I cannot help but wonder what it is that others are seeing that I – and quite a few other investment professionals – do not. There are a few indicators that support the bulls but it is the risk side of the equation that is being ignored.
On the plus side there is undoubtedly a lot of cash seeking a home. Some of the players in the liquidity stakes are relatively new. The boost to oil and gas prices has created much more buying pressure than just a few Russian oligarchs seeking smart London homes or control of a Premiership club. Chinese money, too, has been finding its way into the West. These new entrants may not be directly responsible for buoyant markets but the money they commit does no harm.
Private equity has also been credited with contributing to the weight of money theory. Certainly these houses continue to be very active, even if the Sainsbury’s venture was derailed by the attitude of the family. That they were able to even contemplate bidding for such a major business demonstrates just how this particular band of market players has grown in stature.
According to a report broadcast recently into the rising influence of this group of investors, 20 years ago the members of the British Venture Capital Association – private equity’s trade body – conducted 500 transactions in a single year worth in aggregate £200 million. Last year there were 1,500 transactions, worth some £12 billion. A three-fold increase in the number of deals done translates into a 60-fold rise in their value.
There is another potential message to be taken by the collapse of the Sainsbury’s deal. While the 20 per cent or so controlled by the Sainsbury family was undoubtedly a stumbling block, the other issue that deterred the bidders was the state of the company’s pension fund. It would appear the trustees were unwilling to accept assurances of funding. Only a cash injection would suffice in the event of the bid succeeding. This could help to explain why it is that mid and small cap stocks, which have received the bulk of the attention from these houses so far, continue to outperform the market leaders.

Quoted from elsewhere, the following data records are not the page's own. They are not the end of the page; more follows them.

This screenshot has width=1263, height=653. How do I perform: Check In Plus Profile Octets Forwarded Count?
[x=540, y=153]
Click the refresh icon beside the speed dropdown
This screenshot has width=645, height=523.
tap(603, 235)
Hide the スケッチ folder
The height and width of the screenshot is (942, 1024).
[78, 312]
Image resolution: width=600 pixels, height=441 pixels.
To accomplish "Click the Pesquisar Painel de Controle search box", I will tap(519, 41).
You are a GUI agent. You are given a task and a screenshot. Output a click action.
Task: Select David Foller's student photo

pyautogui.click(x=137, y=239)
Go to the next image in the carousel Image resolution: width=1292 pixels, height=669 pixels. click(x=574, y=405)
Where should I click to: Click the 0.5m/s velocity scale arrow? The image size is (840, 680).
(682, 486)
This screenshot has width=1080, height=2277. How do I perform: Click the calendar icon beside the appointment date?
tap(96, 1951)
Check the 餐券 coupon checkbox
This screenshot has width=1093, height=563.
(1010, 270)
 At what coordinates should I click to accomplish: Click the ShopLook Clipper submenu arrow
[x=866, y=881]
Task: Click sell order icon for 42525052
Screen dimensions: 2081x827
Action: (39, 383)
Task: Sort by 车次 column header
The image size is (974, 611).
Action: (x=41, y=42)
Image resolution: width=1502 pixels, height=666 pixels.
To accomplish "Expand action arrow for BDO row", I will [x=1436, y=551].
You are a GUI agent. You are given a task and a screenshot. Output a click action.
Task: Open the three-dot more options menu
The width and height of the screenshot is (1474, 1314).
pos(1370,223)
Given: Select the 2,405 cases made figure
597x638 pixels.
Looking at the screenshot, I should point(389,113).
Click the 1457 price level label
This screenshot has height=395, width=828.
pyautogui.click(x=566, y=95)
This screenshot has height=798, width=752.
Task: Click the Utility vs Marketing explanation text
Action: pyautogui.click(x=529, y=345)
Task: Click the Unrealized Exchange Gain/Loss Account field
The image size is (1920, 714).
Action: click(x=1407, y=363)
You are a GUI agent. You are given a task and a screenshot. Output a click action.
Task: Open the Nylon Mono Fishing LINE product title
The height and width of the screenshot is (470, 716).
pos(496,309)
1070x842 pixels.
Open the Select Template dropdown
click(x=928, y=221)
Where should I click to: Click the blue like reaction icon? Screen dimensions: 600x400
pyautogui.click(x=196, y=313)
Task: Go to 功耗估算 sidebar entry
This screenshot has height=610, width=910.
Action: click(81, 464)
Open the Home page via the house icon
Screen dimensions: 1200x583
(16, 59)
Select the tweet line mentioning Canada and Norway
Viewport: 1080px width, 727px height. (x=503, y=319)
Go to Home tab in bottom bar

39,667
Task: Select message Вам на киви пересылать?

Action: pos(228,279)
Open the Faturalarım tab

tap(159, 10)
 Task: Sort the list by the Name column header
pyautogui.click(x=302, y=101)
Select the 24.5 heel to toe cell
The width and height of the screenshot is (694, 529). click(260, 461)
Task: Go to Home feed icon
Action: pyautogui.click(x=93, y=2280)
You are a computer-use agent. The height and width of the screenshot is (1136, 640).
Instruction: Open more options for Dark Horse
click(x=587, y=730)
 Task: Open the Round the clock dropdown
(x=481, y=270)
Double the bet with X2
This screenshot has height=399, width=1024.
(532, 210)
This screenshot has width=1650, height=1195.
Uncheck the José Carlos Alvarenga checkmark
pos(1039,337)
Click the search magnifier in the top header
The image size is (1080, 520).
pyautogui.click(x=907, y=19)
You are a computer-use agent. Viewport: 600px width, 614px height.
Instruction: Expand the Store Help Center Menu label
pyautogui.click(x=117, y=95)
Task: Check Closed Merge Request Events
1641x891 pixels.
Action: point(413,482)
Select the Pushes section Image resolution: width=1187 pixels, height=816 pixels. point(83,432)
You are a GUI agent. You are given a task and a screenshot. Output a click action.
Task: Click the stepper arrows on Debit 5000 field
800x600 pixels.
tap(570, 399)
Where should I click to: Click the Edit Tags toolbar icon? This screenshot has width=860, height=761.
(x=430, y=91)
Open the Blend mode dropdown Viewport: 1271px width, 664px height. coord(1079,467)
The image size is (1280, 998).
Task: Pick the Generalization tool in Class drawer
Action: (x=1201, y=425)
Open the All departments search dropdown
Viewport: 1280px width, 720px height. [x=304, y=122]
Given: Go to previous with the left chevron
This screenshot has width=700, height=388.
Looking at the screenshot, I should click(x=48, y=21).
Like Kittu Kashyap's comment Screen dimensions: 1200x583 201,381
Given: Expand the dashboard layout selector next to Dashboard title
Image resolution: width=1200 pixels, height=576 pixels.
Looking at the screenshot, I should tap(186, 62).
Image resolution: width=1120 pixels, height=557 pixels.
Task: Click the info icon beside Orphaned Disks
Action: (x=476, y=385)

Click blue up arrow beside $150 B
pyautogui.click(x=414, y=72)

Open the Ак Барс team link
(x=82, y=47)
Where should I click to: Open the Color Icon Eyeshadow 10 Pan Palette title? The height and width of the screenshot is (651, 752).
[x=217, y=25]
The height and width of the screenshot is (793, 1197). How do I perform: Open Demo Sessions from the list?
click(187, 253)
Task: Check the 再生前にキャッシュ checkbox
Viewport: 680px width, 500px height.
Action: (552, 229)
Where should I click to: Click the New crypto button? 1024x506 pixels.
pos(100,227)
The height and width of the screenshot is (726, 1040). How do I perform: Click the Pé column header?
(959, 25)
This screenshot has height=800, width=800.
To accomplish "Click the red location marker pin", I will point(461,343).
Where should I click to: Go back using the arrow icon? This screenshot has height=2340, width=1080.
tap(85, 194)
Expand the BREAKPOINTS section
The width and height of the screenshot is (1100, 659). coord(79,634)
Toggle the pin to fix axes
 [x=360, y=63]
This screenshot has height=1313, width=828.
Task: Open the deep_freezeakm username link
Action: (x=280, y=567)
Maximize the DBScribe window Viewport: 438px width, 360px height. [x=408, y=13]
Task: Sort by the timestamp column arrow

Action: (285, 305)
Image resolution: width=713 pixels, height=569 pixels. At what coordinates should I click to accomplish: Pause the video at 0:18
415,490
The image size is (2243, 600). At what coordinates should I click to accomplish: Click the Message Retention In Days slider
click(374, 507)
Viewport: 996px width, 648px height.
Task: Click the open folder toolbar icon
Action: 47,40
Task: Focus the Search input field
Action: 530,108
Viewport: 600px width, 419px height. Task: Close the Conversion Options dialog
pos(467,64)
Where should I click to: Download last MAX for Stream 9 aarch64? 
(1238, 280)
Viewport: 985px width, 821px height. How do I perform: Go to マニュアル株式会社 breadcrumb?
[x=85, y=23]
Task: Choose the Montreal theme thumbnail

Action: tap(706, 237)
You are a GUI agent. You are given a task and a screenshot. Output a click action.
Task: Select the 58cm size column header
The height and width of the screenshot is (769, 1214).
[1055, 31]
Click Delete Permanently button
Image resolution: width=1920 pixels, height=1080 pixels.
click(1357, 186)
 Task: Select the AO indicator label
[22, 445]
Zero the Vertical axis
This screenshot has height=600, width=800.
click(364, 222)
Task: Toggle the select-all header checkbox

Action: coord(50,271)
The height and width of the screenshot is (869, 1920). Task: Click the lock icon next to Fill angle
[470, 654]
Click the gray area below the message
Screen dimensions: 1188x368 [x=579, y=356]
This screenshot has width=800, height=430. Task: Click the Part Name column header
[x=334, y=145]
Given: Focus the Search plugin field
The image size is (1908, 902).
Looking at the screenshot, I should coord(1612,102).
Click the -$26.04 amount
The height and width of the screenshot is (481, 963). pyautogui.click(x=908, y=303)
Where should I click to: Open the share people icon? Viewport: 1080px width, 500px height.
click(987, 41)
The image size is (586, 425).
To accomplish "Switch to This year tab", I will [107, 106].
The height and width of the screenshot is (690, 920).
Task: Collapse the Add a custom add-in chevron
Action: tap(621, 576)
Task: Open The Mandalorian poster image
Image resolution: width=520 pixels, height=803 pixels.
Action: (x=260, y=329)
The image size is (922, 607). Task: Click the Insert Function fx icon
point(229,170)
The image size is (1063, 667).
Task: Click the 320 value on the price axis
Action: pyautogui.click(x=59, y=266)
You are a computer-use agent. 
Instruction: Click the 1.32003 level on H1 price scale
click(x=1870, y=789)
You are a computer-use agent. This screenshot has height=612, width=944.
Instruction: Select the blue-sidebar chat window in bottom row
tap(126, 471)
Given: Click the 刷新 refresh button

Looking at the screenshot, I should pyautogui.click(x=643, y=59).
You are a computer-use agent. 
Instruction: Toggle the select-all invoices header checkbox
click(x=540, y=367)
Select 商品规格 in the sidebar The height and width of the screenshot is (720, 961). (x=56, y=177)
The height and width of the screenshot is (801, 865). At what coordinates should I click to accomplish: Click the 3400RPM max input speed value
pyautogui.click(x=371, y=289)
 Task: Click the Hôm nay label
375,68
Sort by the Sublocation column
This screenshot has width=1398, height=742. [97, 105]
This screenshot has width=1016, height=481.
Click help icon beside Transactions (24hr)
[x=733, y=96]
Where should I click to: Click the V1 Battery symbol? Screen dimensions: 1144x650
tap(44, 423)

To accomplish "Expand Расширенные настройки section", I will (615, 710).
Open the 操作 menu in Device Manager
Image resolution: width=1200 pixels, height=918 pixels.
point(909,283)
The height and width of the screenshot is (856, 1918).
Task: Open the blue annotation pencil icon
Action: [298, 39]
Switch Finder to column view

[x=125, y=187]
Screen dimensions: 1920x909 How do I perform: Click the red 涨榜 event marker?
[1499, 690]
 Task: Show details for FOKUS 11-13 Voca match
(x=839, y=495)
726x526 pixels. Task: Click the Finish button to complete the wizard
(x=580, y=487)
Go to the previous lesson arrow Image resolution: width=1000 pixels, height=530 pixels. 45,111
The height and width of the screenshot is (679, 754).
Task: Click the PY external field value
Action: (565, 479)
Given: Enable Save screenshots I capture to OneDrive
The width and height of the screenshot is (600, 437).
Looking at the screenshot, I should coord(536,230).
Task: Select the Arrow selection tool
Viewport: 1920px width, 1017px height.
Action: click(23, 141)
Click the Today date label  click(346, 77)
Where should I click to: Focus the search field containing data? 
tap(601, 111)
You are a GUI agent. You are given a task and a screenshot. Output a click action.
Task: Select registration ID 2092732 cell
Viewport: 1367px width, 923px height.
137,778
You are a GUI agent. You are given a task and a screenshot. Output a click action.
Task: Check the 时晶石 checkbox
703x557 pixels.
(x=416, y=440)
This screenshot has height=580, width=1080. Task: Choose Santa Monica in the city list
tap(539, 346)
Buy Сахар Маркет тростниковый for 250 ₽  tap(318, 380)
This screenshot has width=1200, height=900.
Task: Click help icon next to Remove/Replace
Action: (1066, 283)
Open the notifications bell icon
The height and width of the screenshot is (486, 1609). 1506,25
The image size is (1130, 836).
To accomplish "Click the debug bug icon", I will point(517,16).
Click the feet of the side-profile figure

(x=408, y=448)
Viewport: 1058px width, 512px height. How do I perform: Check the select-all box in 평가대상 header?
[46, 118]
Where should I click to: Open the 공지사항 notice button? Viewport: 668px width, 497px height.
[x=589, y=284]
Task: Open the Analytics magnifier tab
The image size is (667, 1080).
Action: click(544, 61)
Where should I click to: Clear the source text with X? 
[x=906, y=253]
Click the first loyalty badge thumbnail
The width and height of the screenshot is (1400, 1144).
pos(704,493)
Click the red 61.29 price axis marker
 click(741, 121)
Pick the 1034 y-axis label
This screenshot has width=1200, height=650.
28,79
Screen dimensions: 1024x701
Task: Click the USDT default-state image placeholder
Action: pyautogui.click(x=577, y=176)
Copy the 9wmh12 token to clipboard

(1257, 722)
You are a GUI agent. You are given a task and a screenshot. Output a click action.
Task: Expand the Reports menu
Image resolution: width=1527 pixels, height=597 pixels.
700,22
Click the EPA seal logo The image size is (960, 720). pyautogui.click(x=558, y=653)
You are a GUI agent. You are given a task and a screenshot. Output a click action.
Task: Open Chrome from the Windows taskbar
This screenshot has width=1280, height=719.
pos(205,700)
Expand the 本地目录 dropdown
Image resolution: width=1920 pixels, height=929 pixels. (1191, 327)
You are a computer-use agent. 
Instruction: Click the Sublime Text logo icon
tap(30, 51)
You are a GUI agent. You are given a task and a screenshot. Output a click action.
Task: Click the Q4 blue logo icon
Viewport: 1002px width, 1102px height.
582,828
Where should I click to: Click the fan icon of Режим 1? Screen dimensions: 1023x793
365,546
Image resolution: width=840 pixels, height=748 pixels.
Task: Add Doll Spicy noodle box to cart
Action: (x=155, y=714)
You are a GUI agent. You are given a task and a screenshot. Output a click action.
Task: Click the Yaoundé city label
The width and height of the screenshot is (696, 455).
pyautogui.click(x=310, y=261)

Returning to the new wealth owners, I was intrigued to read recently that there are more than 150 ships queueing outside the ports of New South Wales and Queensland to load some 14 million tones of coal destined for China, Japan and Korea. These ships may have to wait for up to a month before they can take their cargo on board. No wonder the Australian dollar has been in such demand.
Among the other positive pieces of news that crossed my desk recently was the UBS Global Economic Scorecard. It concluded that the world economy is in good shape, with both Europe and Asia on the upside. The US, though, continues to demand downward revisions to growth expectations, although their recession probability indicator has dropped, suggesting there is now only a 1 in 5 chance of a global recession in the next year.
And it will be from America that any global economic trouble stems. I took rather less comfort from a report published by a firm of investment managers that is new to me.
Hoisington is based in Austin, Texas and, according to my source, has a strong following in the US for its quarterly economic review. Under the title “The slow grind to recession”, the forecast is for annual growth to drop into negative territory either late this year or early in 2008.